September 1, 2011 by Sara Kreidler
From the looks of this week’s CSA box, the zucchini monsters are slowing down. I love zucchini but it’s a tricky thing to put up for winter (you can freeze it, but it won’t be firm when you thaw it, and canning it without it turning very mushy is pretty much impossible from what I’ve read). I had two enormous zucchini weighing over 2.5 pounds each lurking in the fridge at the end of last week and needed a way to use them up.
A bit of googling lead me to a recipe for zucchini spread by Marisa McClellan of Food in Jars fame. She noted that the recipe freezes well, and that was all I needed to know.

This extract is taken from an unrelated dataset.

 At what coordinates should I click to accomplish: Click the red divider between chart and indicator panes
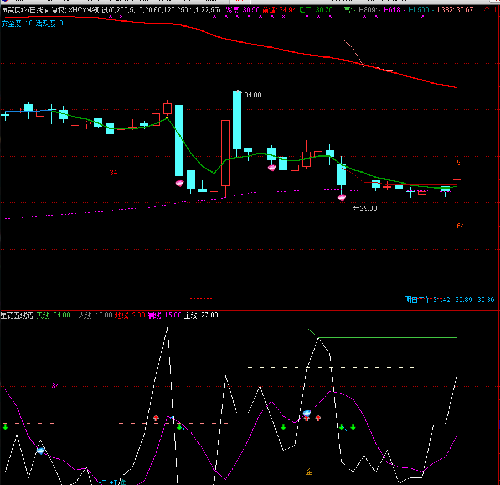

I froze all 4 cups of spread that I made, but I had to taste a little bit before I packed it into the freezer. It was really tasty and I’m eager to thaw it and serve it at a party this fall. And when I do, I will serve it with pretty, toasted baguette slices. But on Sunday evening, I was tired and splattered with tomatoes and peaches after a long day of canning, and all I had was a half stale loaf of italian bread, so I cut a slice in half and made do with it. Don’t judge me. And please excuse this especially lousy picture — again, I was pretty exhausted.
Adapted, barely, from Marisa McClellan’s recipe for zucchini spread, featured on Philly Homegrown
- 2 1/2 – 3 pounds zucchini
- 5 cloves of garlic
- 3 tablespoons olive oil
- 1 tablespoon butter
- salt and pepper
- 1/4 teaspoon ground thyme
- Toasted baguette slices
- Grated parmesan
- Dice zucchini into 1 inch cubes and set aside. Mince the garlic (I use a garlic press, but you can mince by hand too) and set aside in a separate bowl from the zucchini.
- Heat olive oil and butter in a large cast iron skillet over a medium high flame. Add the garlic to the pan and cook for about 1 minute, stirring constantly to prevent burning. Add the zucchini to the pan, season with salt and pepper, and stir well to coat in butter, oil and garlic. Reduce flame to medium and cook for 20 minutes, stirring often.
- After 20 minutes, reduce flame to medium low, add thyme, and stir well. Cook for about 40 more minutes, stirring often. The zucchini will continue to cook down and the liquid will evaporate off, leaving a spreadable paste. If you find that it’s not reducing fast enough, it may be that you (like me) didn’t dice your zucchini small enough, in which case I recommend employing the use of a potato masher or meat beater to break up the zucchini a bit.
- Smear the warm spread on toasted baguette slices and sprinkle with a little bit of parmesan cheese. Or, if storing for later use, allow the spread to cool and then transfer to a freezer container and freeze. Yields about 2 cups of spread.